Anılan düzenleme uyarınca yapılan tahsilat işlemine gelince;
Dosyanın incelenmesinden, davacının … Dr. … Devlet Hastanesinde tabip olarak görev yapmakta iken diyaliz tabiplik sertifikası sertifikasyon eğitimi almak için Dr. … Devlet Hastanesi Başhekimliğine başvurduğu, davalı idarenin onayı ile Ankara Eğitim ve Araştırma Hastanesi Diyaliz Merkezinde 05.01.2015-03.04.2015 tarihleri arasında üç aylık teorik ve pratik eğitimi, Dr. … Devlet Hastanesi Diyaliz Merkezinde ise 06.04.2015-07.05.2015 tarihleri arasında bir aylık pratik eğitimi tamamladığı, 26.05.2015 tarihinde yapılan sınavda başarılı olarak diyaliz tabiplik sertifikasını almaya hak kazandığı, 13.08.2015 tarihinde … Dr. … Devlet Hastanesindeki görevinden ve memurluktan istifa ettiği, 14.08.2015 tarihli dilekçe ile diyaliz eğitimi sertifikasının tarafına verilmesinin talep edildiği, bu talep davalı idarenin ……….tarihli ve …… sayılı işlemi ile reddedilerek Diyaliz Merkezleri Hakkında Yönetmeliğe göre taahhüt süresi dolmadan görevinden ayrılması sebebiyle kendisine yapılan ödemelerin tahsil edilmesinden sonra sertifikanın teslim edilebileceği, söz konusu ödemelerin tahsilinin gerektiğinin bildirildiği, davacının yasal haklarını saklı tutmak suretiyle toplamda 25.959,60 TL ödemeyi yaparak sertifikasını aldığı, bu tahsilat işleminin ve işlemin dayanağı olan dava konusu Yönetmelik hükmünün iptali istemiyle bakılan davanın açıldığı anlaşılmaktadır.
Davacının kamu görevlisi statüsü gereği elde ettiği ücretlerin cezai yaptırım olarak geri istenilmesi, bunu öngören açık bir yasa kuralı mevcut olmadığından, mümkün bulunmamakta olup, davacıya statüsü gereği yapılan ödemelerin tahsil edilmesine ilişkin işlemde bu nedenle hukuka uyarlık bulunmadığından davacı tarafından ödenen miktarın iadesine karar verilmesi gerekmektedir.
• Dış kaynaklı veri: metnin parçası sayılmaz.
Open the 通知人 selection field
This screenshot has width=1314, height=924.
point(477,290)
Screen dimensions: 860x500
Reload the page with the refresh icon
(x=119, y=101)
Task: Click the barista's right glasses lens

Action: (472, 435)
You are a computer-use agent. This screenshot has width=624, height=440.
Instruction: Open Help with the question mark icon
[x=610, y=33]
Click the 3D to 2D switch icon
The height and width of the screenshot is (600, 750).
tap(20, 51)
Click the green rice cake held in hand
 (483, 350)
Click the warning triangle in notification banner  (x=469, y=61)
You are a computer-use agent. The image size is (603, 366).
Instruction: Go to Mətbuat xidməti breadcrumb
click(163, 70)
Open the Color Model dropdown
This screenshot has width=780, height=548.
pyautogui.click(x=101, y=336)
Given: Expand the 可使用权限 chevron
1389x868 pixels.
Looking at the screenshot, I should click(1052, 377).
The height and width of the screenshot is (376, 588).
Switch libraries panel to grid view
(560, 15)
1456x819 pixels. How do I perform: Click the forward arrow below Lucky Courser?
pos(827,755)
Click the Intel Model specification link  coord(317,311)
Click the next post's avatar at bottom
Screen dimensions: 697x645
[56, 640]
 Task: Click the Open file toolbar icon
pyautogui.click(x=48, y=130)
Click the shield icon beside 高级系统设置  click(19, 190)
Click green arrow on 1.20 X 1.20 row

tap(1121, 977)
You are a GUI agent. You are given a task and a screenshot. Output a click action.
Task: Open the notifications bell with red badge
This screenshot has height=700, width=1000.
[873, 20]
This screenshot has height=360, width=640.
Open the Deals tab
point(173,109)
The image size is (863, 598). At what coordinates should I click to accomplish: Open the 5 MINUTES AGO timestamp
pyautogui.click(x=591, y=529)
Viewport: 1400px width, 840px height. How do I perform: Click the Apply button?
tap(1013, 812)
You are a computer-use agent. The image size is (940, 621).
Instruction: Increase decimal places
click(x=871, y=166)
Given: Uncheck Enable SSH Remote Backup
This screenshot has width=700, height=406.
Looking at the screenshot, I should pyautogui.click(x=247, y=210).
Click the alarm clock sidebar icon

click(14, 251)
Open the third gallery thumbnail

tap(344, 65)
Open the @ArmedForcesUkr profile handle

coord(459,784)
Açıklanan nedenlerle, 14.02.2012 tarihli ve 28204 sayılı Resmî Gazete’de yayımlanan Diyaliz Merkezleri Hakkında Yönetmelik’te Değişiklik Yapılmasına Dair Yönetmelik ile değiştirilen 18.06.2010 tarihli ve 27615 tarihli Resmî Gazete’de yayımlanan Diyaliz Merkezleri Hakkında Yönetmeliğin 35 inci maddesinin üçüncü fıkrası ile … İli Kamu Hastaneleri Birliği Genel Sekreterliğinin …… tarihli ve … sayılı işleminin İPTALİNE, bu düzenlemeye dayalı olarak davacıdan tahsil edilen 25.959,60 TL’nin, ödemenin yapıldığı 18.08.2015 tarihinden itibaren işleyecek yasal faizi ile birlikte davacıya ödenmesine, aşağıda dökümü yapılan … TL yargılama gideri ile kararın verildiği tarihte yürürlükte olan Avukatlık Asgari Ücret Tarifesine göre belirlenen … TL avukatlık ücretinin davalı idareden alınarak davacıya verilmesine, artan posta ücretinin kararın kesinleşmesinden sonra davacıya iadesine, kararın tebliği tarihini izleyen günden itibaren 30 (otuz) gün içinde Danıştay İdari Dava Daireleri Kuruluna temyiz yolu açık olmak üzere, 14/11/2017 tarihinde oybirliğiyle karar verildi.